WORK TO BE COMPLETED
Below are entries. Copy exactly the lines running from the line that holds "You are a computer-use" to the line that holds "Toggle the Nouvelles interfaces checkbox", with both ends included.

EXTRACTED MATERIAL
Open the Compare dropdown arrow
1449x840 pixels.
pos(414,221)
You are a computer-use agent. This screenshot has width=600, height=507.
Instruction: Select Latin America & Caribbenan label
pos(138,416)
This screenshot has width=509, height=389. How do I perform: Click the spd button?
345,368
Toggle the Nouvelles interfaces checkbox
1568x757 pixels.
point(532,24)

...

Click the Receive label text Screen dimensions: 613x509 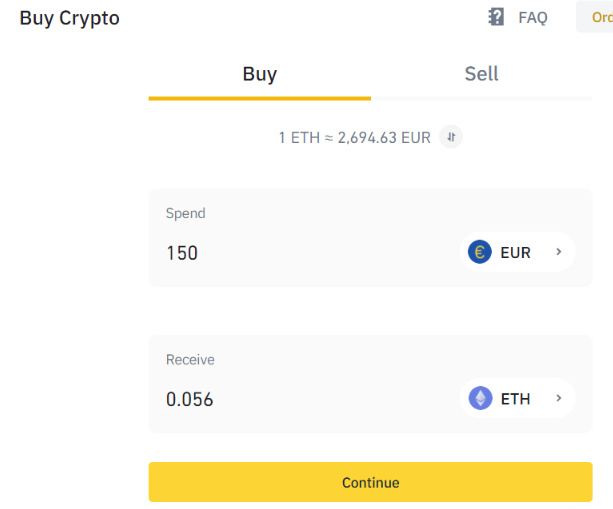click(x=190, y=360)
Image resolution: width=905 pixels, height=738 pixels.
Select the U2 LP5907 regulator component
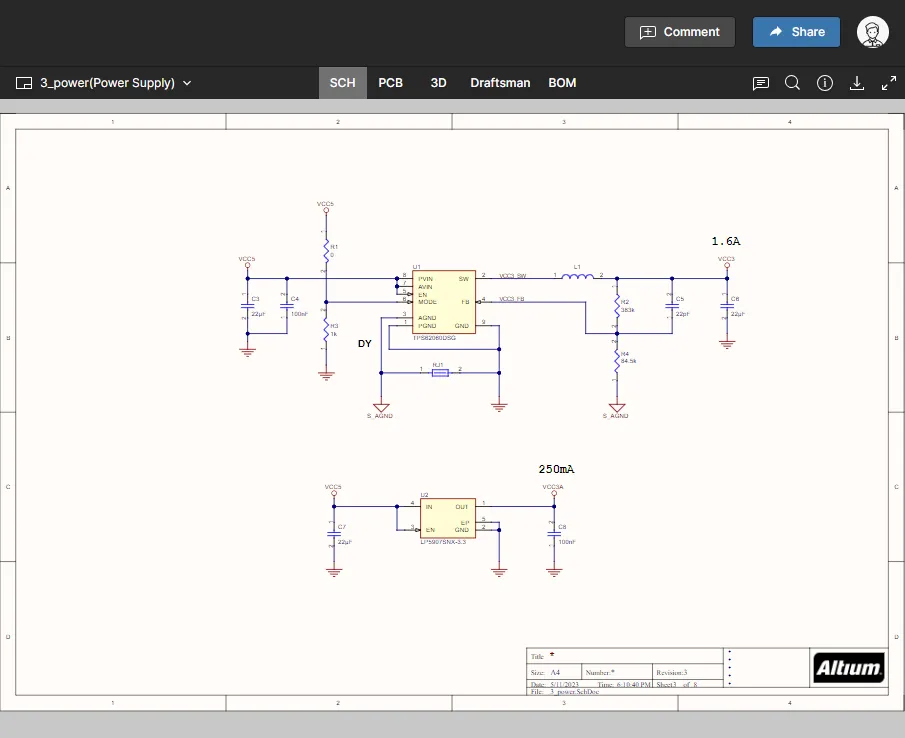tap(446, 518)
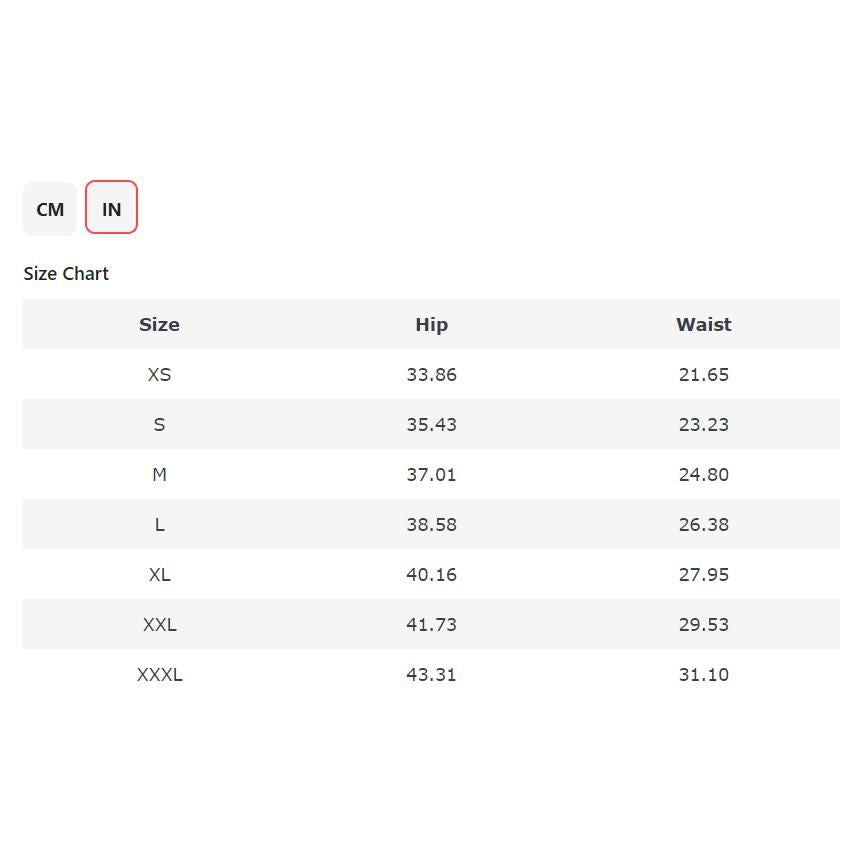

==

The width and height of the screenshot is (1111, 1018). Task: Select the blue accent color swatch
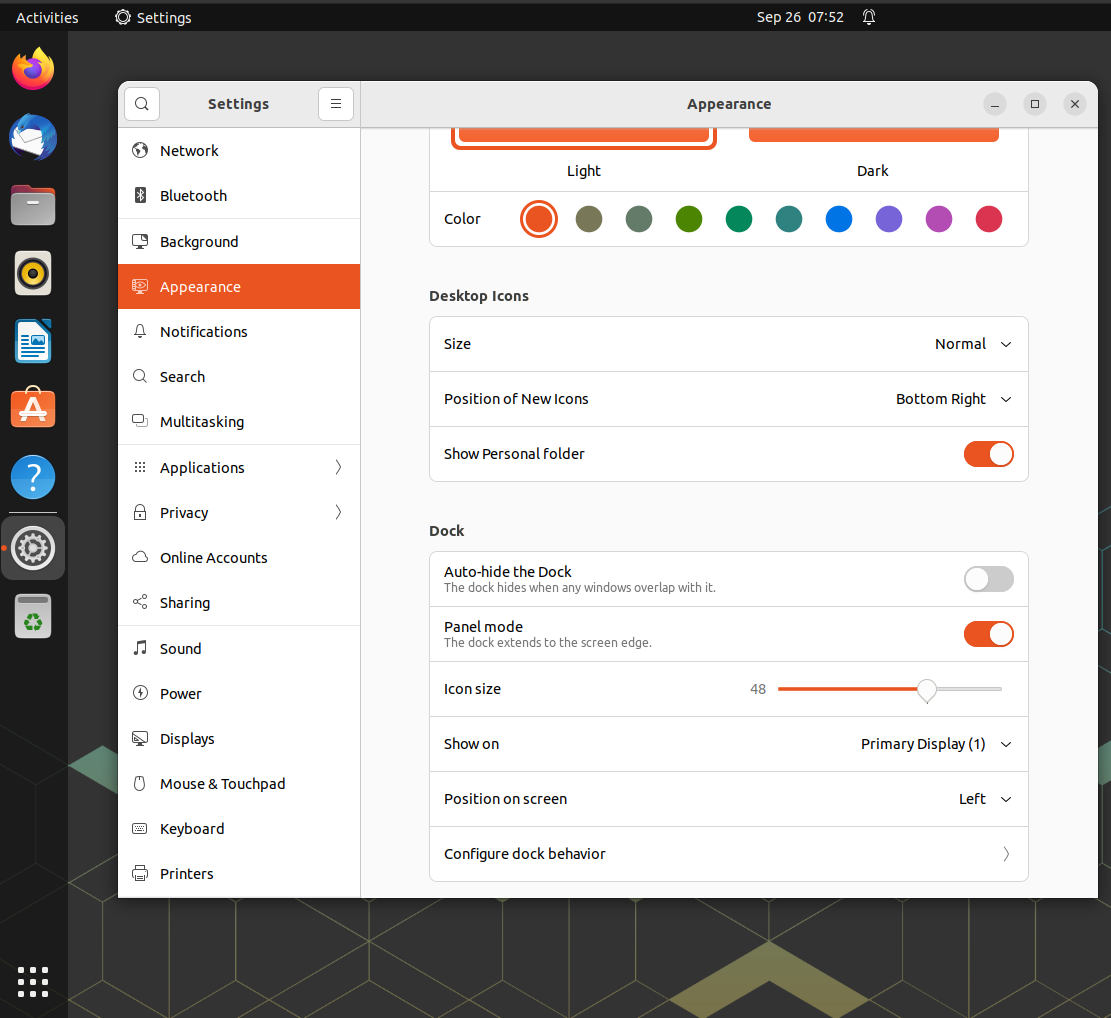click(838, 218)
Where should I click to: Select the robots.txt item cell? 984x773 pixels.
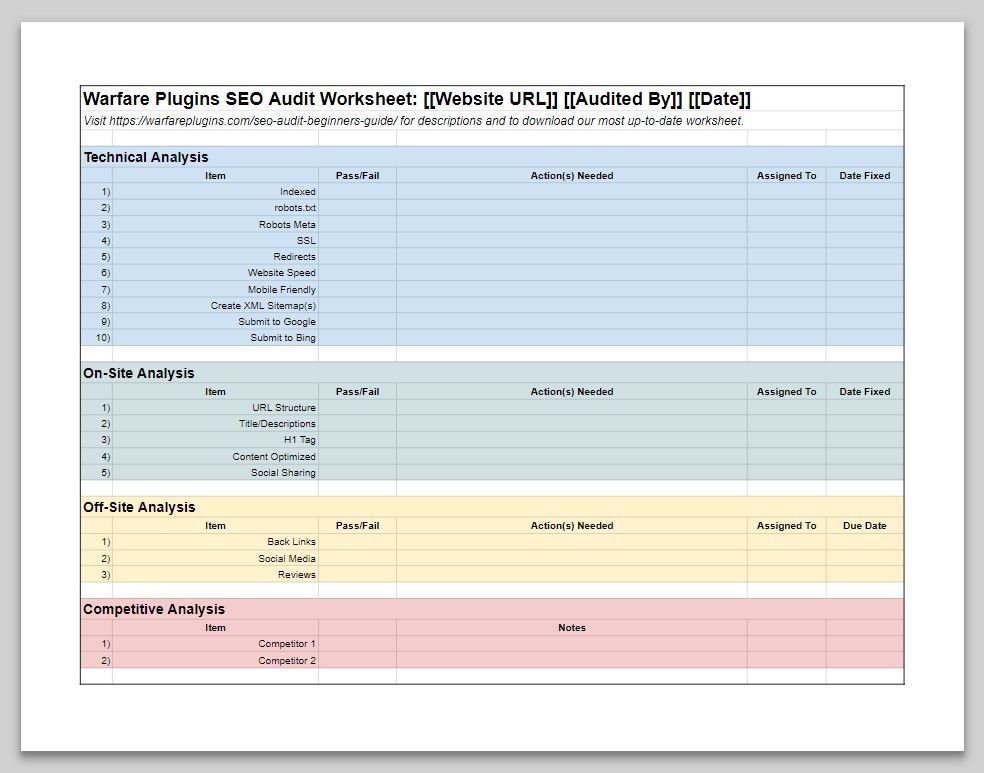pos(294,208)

EXERCISE SOLUTION
You are a computer-use agent. This screenshot has width=600, height=507.
Instruction: Select Latin America & Caribbenan label
pos(138,416)
This screenshot has width=509, height=389. How do I perform: Click the spd button?
345,368
Toggle the Nouvelles interfaces checkbox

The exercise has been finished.